Commanding a whooping market cap of $497.5 billion, Netflix, Inc. (NFLX) is a global streaming giant offering a vast library of TV shows, movies, and original content through a subscription-based model. With a presence in over 190 countries, the company drives growth through heavy investments in exclusive content, expansion into gaming, and strategic pricing models, including an ad-supported tier. The company is set to release its third-quarter earnings after the market closes on Tuesday, Oct. 21
Ahead of the event, analysts expect Netflix to report an adjusted profit of $6.88 per share, up 27.4% from $5.40 per share reported in the year-ago quarter. The company’s earnings surprise history is solid, as it has surpassed Wall Street’s bottom-line estimates in all of the past four quarters.

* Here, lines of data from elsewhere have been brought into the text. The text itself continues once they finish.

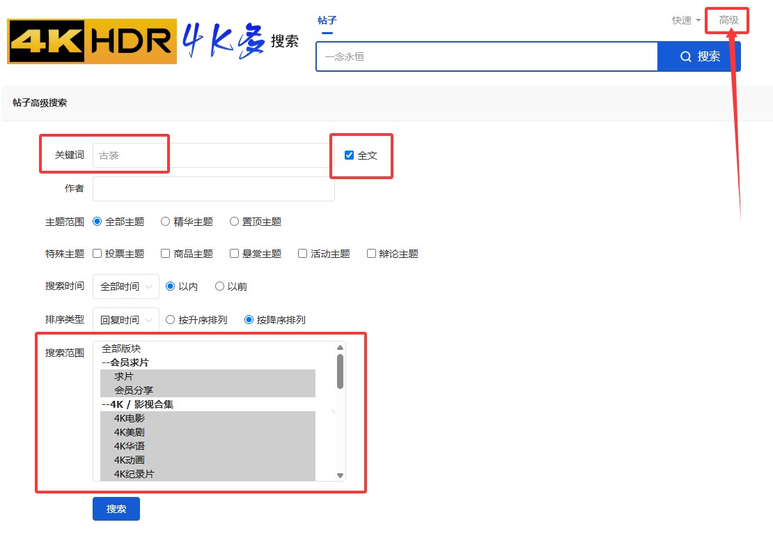The width and height of the screenshot is (773, 536).
Task: Click the scroll-up arrow in forum list
Action: [340, 348]
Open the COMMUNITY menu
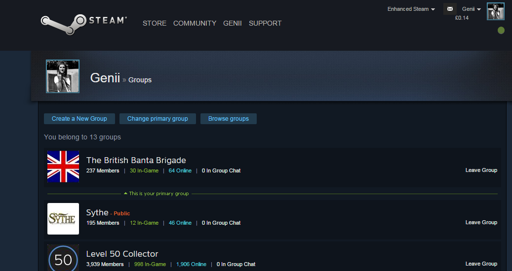512x271 pixels. tap(195, 23)
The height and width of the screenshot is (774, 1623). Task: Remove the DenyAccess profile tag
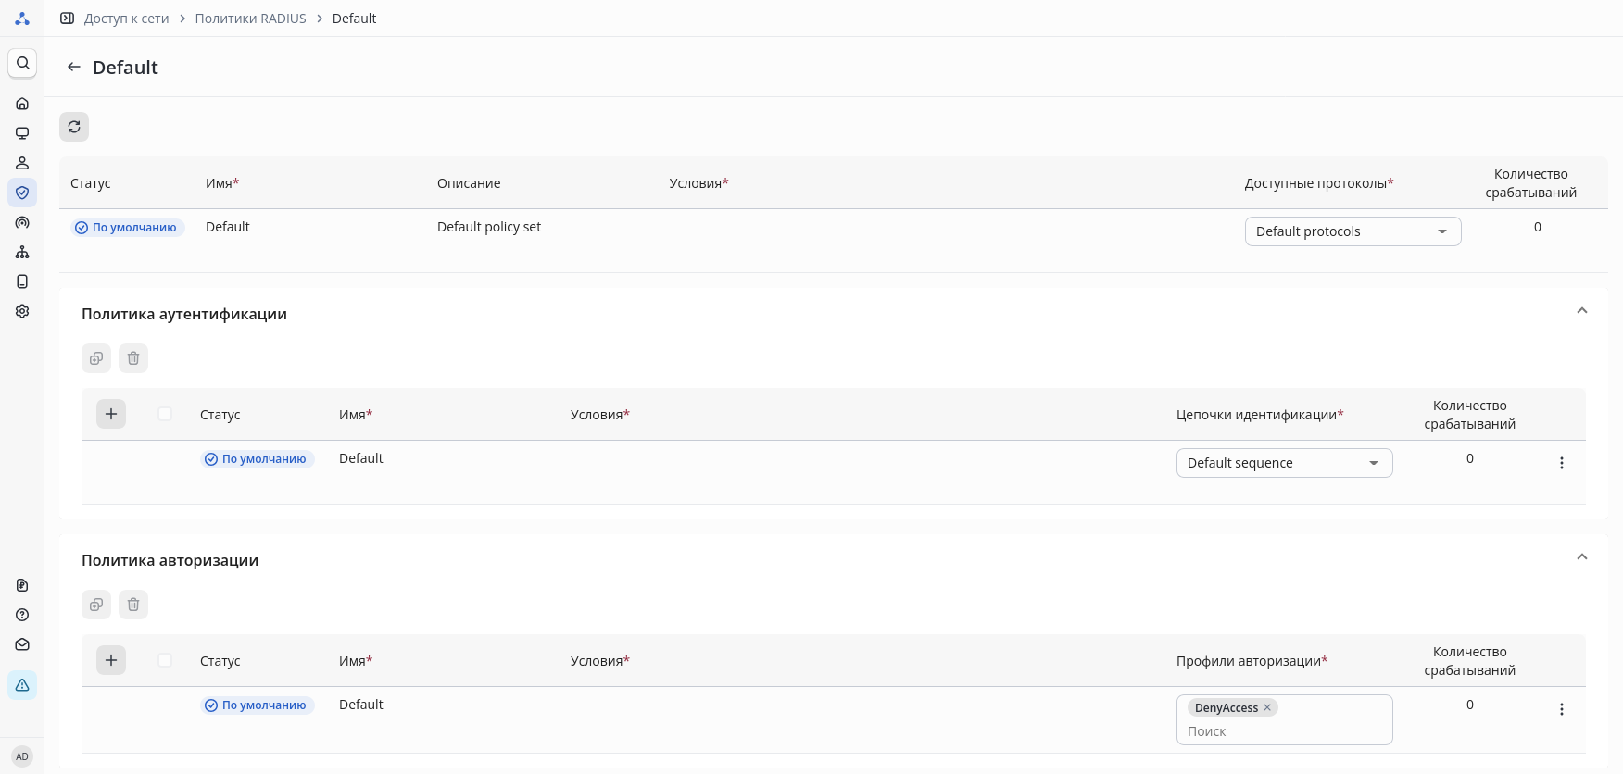(x=1267, y=707)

For fiscal 2025, Netflix’s adjusted EPS is expected to increase 31.4% year-over-year from $19.83 in fiscal 2024 to $26.06. In fiscal 2026, its earnings are expected to grow 23.4% year-over-year to $32.16 per share.

NFLX stock prices have soared 63.5% over the past year, significantly outperforming the S&P 500 Index’s ($SPX) 17.6% returns and the Communication Services Select Sector SPDR ETF Fund’s (XLC) 29.1% surge during the same time frame.

On Sept. 17, Netflix gained more than 1% in pre-market trading after Loop Capital raised its rating on the stock to “Buy” from “Hold” and set a price target of $1,350. The upgrade reflects renewed optimism around Netflix’s growth prospects, with the firm citing stronger subscriber momentum, continued success of its original content pipeline, and the potential for revenue expansion through initiatives like the ad-supported tier and password-sharing crackdown.
The consensus opinion on NFLX is reasonably bullish, with an overall “Moderate Buy” rating. Out of the 46 analysts covering the stock, 28 recommend “Strong Buy,” three advise “Moderate Buy,” 14 suggest “Hold,” and the remaining analyst advocates a “Moderate Sell” rating.
Its mean price target of $1,338 indicates a potential upswing of 15.1% from the current market prices.